The Cat on the Dovrefjell (also known as The Cat on the Dovre-Mountain and The Trolls and the Pussycat) is a Norwegian fairy tale collected by Peter Christen Asbjørnsen and Jørgen Moe in Norske Folkeeventyr. It is Aarne–Thompson type 1161, The Bear Trainer and His Cat.

==Synopsis==

A man was bringing a white bear to give to the king of Denmark, and he came to the mountain Dovre on Christmas Eve and asked a man called Halvor for shelter for the night. Halvor told him that trolls came to every Christmas Eve and made such havoc that the household had to flee them. The man said he would stay with his bear anyway.
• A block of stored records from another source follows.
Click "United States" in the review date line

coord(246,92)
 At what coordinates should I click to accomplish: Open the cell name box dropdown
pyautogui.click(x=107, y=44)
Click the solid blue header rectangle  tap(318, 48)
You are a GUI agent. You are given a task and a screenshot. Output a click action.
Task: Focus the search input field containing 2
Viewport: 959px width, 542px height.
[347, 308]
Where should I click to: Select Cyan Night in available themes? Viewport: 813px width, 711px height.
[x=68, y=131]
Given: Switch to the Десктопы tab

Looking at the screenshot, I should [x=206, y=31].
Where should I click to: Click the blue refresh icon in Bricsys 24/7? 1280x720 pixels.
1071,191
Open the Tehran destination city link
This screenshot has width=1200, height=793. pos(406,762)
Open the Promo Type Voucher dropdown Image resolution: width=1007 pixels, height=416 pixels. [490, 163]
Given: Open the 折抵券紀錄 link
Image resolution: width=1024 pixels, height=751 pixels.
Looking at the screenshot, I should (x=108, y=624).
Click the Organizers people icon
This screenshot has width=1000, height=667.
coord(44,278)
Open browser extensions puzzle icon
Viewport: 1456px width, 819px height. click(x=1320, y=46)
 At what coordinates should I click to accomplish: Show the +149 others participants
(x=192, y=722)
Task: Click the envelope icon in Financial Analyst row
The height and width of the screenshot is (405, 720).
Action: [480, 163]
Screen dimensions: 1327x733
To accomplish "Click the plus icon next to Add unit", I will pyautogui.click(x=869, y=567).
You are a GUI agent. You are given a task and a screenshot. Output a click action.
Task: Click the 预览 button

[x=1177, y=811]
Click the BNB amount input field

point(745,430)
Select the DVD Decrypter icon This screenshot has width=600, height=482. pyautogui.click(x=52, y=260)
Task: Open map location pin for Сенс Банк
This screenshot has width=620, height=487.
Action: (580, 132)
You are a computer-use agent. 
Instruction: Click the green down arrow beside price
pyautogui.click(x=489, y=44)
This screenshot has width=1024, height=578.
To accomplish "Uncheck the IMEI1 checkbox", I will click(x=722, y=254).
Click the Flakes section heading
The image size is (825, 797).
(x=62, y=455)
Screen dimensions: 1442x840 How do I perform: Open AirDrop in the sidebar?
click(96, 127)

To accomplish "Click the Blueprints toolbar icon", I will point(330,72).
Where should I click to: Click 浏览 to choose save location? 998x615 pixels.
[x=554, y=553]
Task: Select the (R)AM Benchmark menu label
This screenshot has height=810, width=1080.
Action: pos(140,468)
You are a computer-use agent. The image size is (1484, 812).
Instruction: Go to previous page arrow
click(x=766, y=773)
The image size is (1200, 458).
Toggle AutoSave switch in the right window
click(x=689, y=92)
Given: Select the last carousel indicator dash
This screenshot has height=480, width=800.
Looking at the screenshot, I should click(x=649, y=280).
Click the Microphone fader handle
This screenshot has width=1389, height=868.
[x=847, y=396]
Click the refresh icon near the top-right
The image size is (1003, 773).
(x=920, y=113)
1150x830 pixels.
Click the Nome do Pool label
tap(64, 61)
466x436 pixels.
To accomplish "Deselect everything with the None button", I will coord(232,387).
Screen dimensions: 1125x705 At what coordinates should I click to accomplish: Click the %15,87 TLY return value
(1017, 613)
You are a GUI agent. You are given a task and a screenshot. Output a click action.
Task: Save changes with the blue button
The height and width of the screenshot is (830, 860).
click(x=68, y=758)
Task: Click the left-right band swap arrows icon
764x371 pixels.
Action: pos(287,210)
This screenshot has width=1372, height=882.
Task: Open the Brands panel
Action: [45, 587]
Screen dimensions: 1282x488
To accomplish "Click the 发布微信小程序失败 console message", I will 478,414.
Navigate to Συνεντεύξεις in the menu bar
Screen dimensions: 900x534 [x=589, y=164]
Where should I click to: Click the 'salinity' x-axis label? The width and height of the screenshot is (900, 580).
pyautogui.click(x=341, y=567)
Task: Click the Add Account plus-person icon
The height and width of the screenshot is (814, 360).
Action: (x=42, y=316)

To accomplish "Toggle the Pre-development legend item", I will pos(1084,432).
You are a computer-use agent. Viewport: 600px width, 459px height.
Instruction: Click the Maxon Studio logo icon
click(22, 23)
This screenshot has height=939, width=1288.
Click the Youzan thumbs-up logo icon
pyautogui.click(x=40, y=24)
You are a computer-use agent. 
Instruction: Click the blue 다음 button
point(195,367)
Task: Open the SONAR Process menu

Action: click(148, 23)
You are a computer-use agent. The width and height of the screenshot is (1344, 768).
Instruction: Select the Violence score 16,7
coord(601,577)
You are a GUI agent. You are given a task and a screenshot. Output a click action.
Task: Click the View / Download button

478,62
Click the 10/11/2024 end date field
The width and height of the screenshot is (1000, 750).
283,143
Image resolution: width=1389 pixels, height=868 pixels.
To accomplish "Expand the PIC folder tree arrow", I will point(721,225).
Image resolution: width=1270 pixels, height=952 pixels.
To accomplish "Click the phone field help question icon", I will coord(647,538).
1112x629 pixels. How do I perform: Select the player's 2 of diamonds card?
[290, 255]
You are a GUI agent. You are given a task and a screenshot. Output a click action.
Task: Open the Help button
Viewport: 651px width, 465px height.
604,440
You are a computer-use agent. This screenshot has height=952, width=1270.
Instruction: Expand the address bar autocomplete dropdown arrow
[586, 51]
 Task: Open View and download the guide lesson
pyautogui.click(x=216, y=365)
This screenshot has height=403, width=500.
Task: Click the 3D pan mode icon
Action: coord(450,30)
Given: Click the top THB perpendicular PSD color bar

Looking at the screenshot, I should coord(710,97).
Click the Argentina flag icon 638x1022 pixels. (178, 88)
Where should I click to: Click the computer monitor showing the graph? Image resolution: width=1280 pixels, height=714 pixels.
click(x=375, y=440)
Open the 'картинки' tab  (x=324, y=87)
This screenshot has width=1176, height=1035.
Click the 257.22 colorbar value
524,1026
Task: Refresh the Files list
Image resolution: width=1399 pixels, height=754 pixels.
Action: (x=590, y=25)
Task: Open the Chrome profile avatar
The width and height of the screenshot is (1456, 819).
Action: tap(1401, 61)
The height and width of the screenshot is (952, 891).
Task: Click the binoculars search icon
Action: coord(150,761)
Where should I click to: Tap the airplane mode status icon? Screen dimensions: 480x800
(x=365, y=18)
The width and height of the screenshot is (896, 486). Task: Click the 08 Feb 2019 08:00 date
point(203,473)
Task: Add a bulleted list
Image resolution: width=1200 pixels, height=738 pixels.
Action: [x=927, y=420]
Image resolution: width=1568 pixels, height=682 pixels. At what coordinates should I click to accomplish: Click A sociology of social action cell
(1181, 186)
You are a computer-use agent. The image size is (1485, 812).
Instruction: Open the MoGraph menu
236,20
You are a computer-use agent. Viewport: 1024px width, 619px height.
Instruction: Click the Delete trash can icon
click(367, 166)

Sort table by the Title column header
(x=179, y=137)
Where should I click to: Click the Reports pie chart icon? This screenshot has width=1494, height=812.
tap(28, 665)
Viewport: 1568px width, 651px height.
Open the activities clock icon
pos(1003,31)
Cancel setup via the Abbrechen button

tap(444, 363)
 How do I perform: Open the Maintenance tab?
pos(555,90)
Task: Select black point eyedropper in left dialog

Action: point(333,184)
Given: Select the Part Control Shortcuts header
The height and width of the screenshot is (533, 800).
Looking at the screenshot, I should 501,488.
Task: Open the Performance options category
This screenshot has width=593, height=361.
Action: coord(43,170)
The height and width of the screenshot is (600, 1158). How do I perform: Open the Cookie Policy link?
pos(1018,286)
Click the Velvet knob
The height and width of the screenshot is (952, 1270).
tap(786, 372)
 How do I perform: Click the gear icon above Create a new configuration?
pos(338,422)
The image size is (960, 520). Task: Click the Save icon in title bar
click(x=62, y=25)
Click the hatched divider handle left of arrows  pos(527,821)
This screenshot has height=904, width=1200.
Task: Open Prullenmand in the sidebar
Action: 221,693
The trolls came, eating the feast the people had left behind, and one began to bait the bear, calling it "Kitty". It rose and drove them all out of the house.

The next year, a troll asked Halvor if he still had that cat. Halvor assured him that he did, and she had had seven kittens, bigger and fiercer than herself. The trolls never again came to his cottage for Christmas Eve.

==Retellings==
Jan Brett retold this story as Who's That Knocking on Christmas Eve, featuring a boy as the bear's owner and a girl as the one who welcomed him.

Kaja Foglio retold the story in comic form, where the bear's owner was a girl and the house owner was the girl's uncle.